> _Excerpted passage_:
Ideally, President Musharraf would begin to take down al-Qaeda from his side of the border — and perhaps the assault on the Red Mosque signals that Musharraf is willing to take a harder stance against Pakistani Islamists. However, he also has to consider the risks to his life, and any pushback won’t come unless Musharraf knows that he has enough breathing room to bear the risk. Unfortunately for us, with the Islamist presence in Pakistan being as large as it is, it’s not clear when that might happen — or if it might happen.

The NIE continues:

We assess that al-Qa’ida will continue to enhance its capabilities to attack the Homeland through greater cooperation with regional terrorist groups. Of note, we assess that al-Qa’ida will probably seek to leverage the contacts and capabilities of al-Qa’ida in Iraq (AQI), its most visible and capable affiliate and the only one known to have expressed a desire to attack the Homeland. In addition, we assess that its association with AQI helps al-Qa’ida to energize the broader Sunni extremist community, raise resources, and to recruit and indoctrinate operatives, including for Homeland attacks.

> _Material provided_:
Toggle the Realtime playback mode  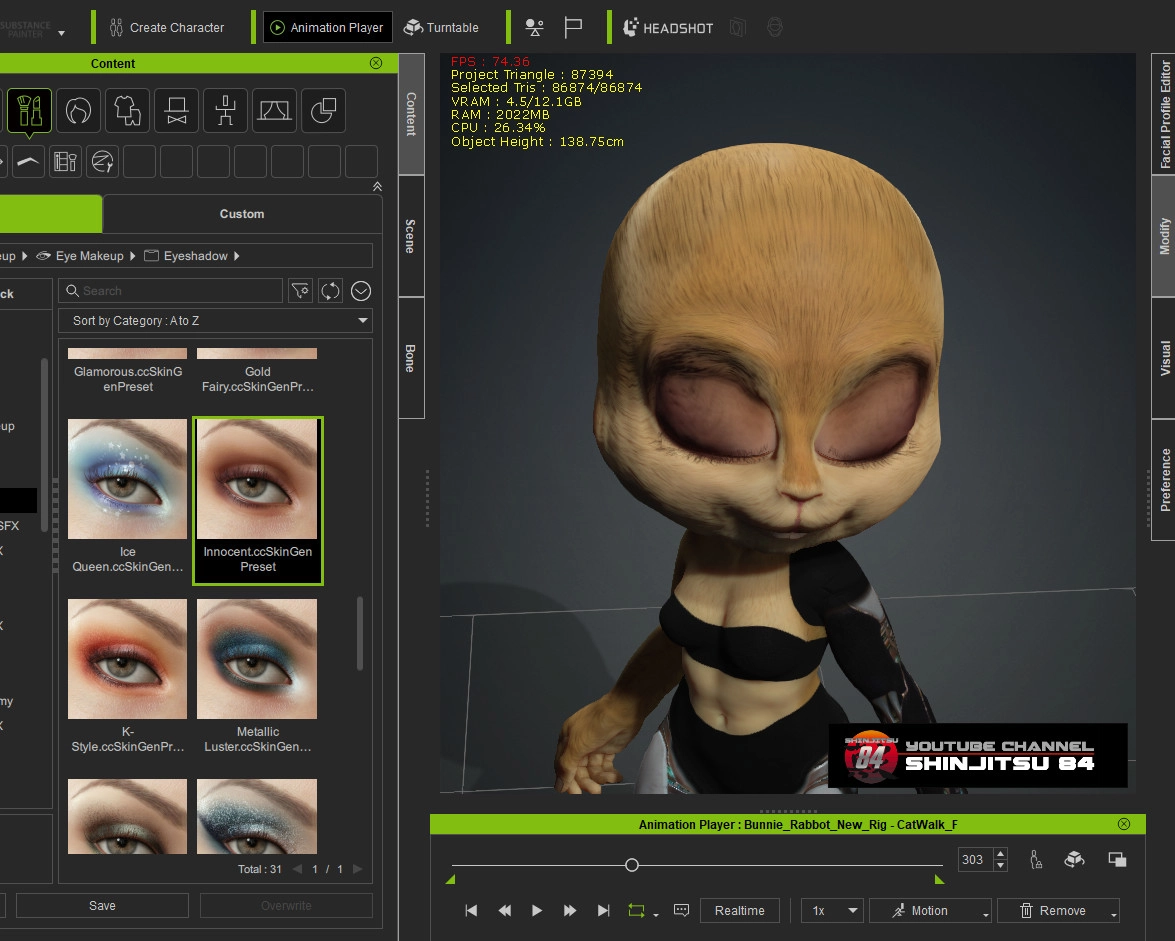coord(740,910)
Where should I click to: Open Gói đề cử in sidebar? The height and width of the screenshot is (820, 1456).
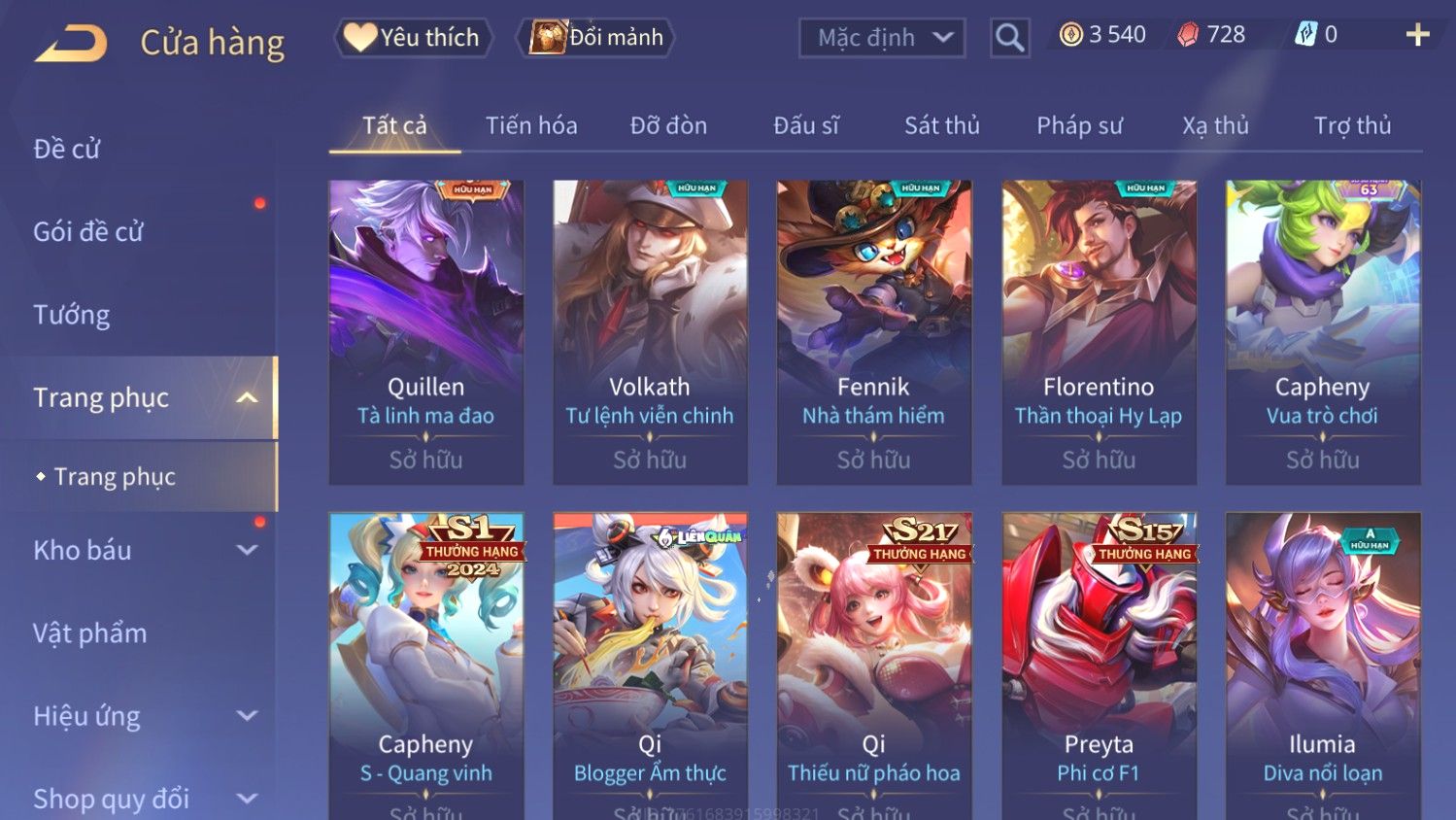(88, 231)
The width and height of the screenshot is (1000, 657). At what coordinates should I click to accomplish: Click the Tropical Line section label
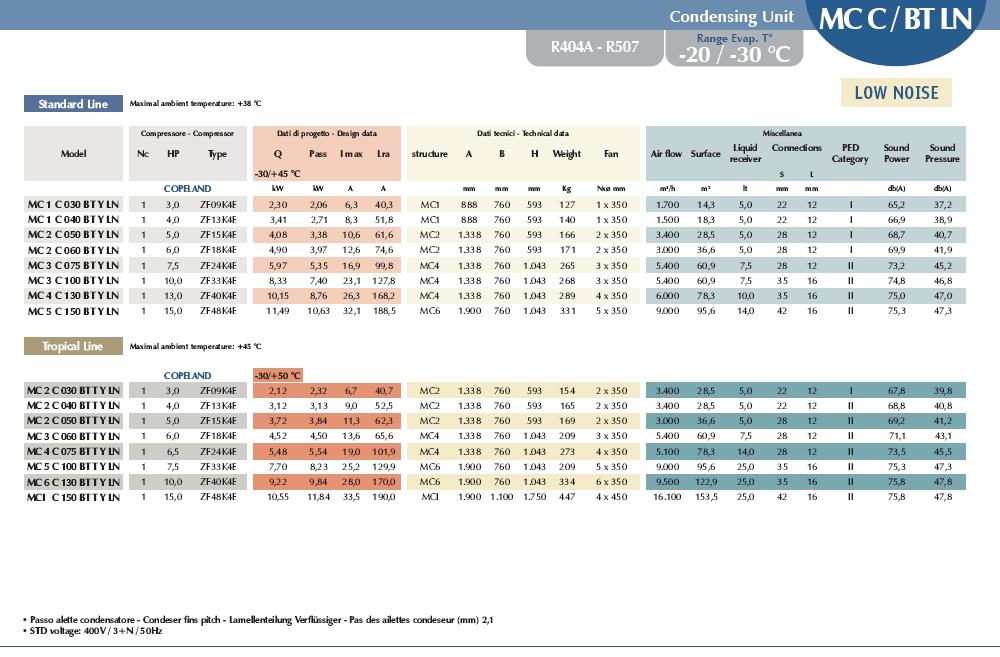[x=73, y=346]
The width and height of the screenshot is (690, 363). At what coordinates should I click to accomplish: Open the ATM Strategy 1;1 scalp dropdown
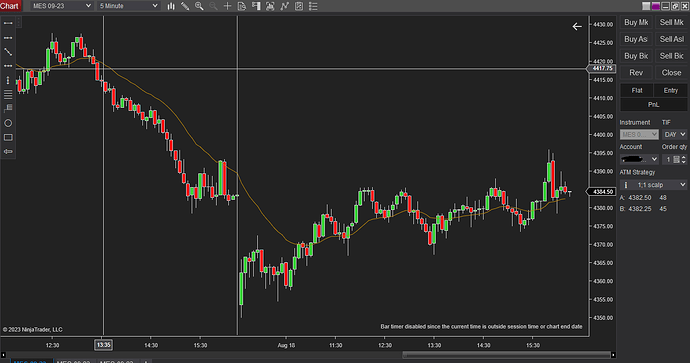coord(653,185)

> _Task 1_:
Answer these questions from the passage on al-Qaeda:
(a) What event may signal that Musharraf is willing to take a harder stance against Pakistani Islamists?
(b) What does the NIE call al-Qa'ida's most visible and capable affiliate?
(c) What must Musharraf consider in addition to taking down al-Qaeda?
> _Task 2_: According to the passage on al-Qaeda, list everything that al-Qa'ida's association with AQI helps it do.
> _Task 3_: Write the next part of the passage on al-Qaeda, starting after its last sentence.

> _Final answer 1_:
(a) The assault on the Red Mosque.
(b) Al-Qa'ida in Iraq (AQI).
(c) The risks to his life.

> _Final answer 2_:
- Energize the broader Sunni extremist community
- Raise resources
- Recruit and indoctrinate operatives, including for Homeland attacks

> _Final answer 3_:
With the Anbar Awakening creating a Sunni rejectionist movement, is this really the case? AQI is certainly the most visible “affiliate” of al-Qaeda (although there’s really not much of a distinction between the two — al-Qaeda in Iraq is for all intents and purposes a wholly-owned subsidiary of the al-Qaeda leadership in Pakistan and acts under their orders), but as of yet the one Western attack linked to AQI has been a spectacular failure. If AQI is emboldening the larger Sunni community, why hasn’t there been any particular evidence of this?

An equally compelling theory is that al-Qaeda’s resources are being devoted to fighting in Iraq, leaving them constrained in their efforts at attacking elsewhere. Al-Qaeda does not have a limitless supply of terrorists, and it takes time and effort to train and equip a terrorist cell. The NIE does indicate that our counter-terrorism efforts have limited al-Qaeda’s financial resources in a serious way — does al-Qaeda have the capability to simultaneously fight an increasingly difficult battle in Iraq and launch ambitious new attacks on the West?

There are several unwarranted assumptions here — for example, AQI is certainly not the only branch of al-Qaeda which desires to attack the United States — what terrorist group doesn’t have that goal? Furthermore, al-Qaeda didn’t seem to have a problem with recruiting extremists before the invasion of Iraq — their hatred of the West goes back a lot longer than recent political history.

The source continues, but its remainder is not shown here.